I really wanted to talk to the patient about life and work in this area, but my primary job, fixing people, comes first.

-*-*-*

Price of medication exceeds the price for physician services. In the US, the prices have escalated beyond reason, making the drug company stocks some of the best.  Insurance leaves a lot of Americans without adequate medical coverage, and the cost of medication becomes an important consideration.  When I worked Community Health, all our prescriptions went through our pharmacy. The pharmacists determined the formulary (the choice of drugs), and did a good job of containing costs.  The facilities in Alaska have a similar system; in those places the people don’t pay for their prescriptions.

For most in this town, employers pay for health insurance to cover what the Province’s Medical Service Plan (MSP) doesn’t, like medications.  PharmaCare, a government program, buys the meds  for the low income segment.  Only a very few lack money for drugs, and most of those are self-employed.  The Indigenous and Metis (of mixed Native and other descent) have all their drugs paid for.

*_*_*_

Over the weekend the facility got new dictation software installed. The previous version had worked just well enough to let you think you wouldn’t have to proofread, but still made glaring errors.  Today I used the system for the first time, training my Dragon over the lunch hour.  It did pretty well, but, once, when I said Prince George it typed first gorge.

Locks on the Clothes, Keys on the Shoelace: the dress of a millwright.

July 9, 2017

The millwrights has many a key

For the mill cuts up many a tree

On the machine go the locks

Preventing visits to docs

And keeping the workplace accident-free

 

Synopsis: I’m a Family Practitioner from Sioux City, Iowa. In 2010 I danced back from the brink of burnout, and honoring a 1 year non-compete clause, traveled and worked in out-of-the-way places in Alaska, Nebraska, Iowa, and New Zealand. After three years working with a Community Health Center, I went back to traveling and adventures in temporary positions. Assignments in Alaska, rural Iowa, suburban Pennsylvania and western Nebraska have followed.  I finished my most recent assignment in Clarinda on May 18.  Right now I’m in northern British Columbia, getting a first-hand look at the Canadian system. Any identifiable patient information has been included with permission.

Thursday I took care of 17 patients. One pediatric patient required all my patience, skill, and accumulated experience to get the job done without alienating the kid.  The oldest patients barely qualified as septuagenarians.

I wrote a lot of prescriptions for blood pressure drugs.

I used my deep-breathing techniques on three patients to bring blood pressures into the acceptable range.

Though only 15% of Canadians smoke, the nicotine addicted comprised more than half my patients.

I wrote several back-to-work slips, all employees in the timber industry.

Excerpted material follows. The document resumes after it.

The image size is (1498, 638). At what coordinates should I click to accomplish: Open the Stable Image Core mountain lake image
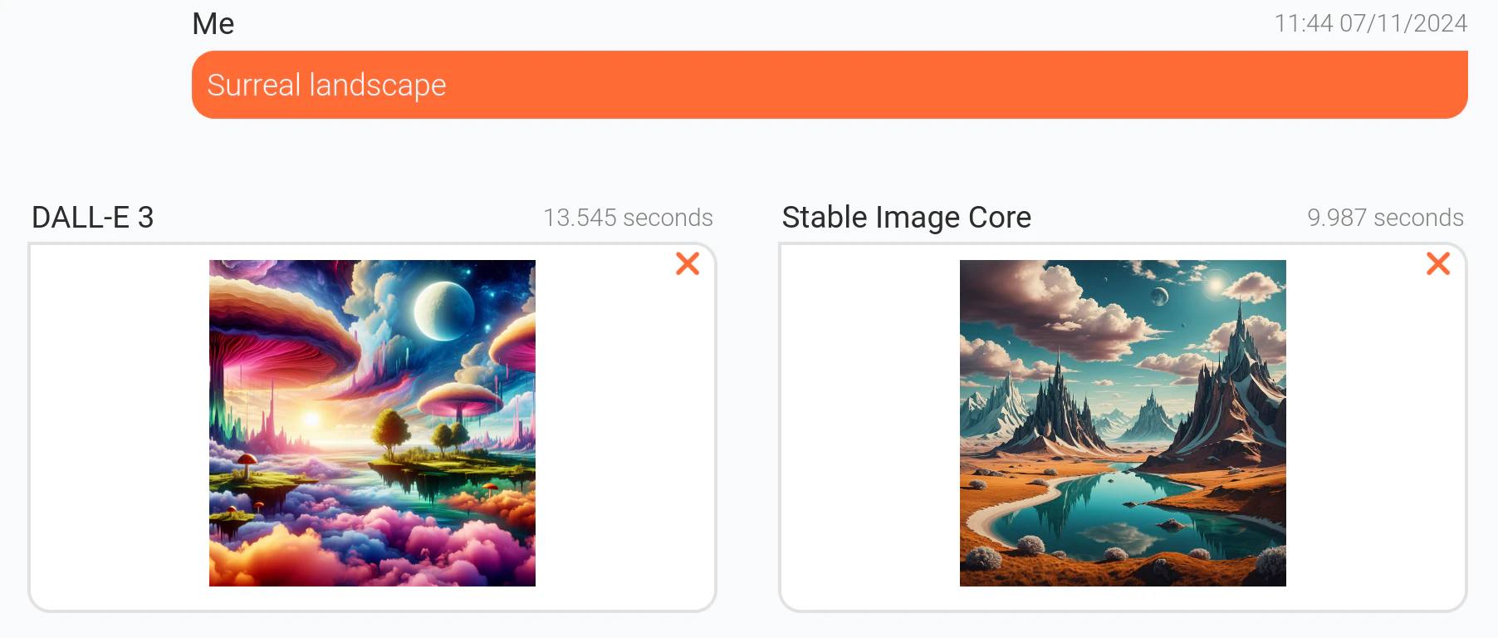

I cared for even more millwrights and former millwrights. Changing logs into useable products involves a lot of dangerous machinery, and the people who fix the machinery come in loaded with padlocks on their clothing.  They lock a machine before they work on it, to make sure it won’t start accidentally.  Spare keys get carried where they can’t get lost, such as tied into shoe laces.  During the work day, a “whistle” signals a need for a millwright.

One of my patients in frustration said, “Can you give us a referral to see a specialist we can actually see?’ and we laughed after I asked for and received permission to use the quote in my blog. While I know my way around the human body, and most of the things that go wrong with it, I don’t know the local medical community.  Yet the permanent doctors trained near here, and know the consultants personally.

There’s also a province-wide network providing phone-in advice for docs . The consultants get paid on a fee-for-service basis; the patient has a unique identifying number, and the doc has a bunch of unique numbers (I have 8), one of which is the right one to use.  Computer algorithms coordinate compensation.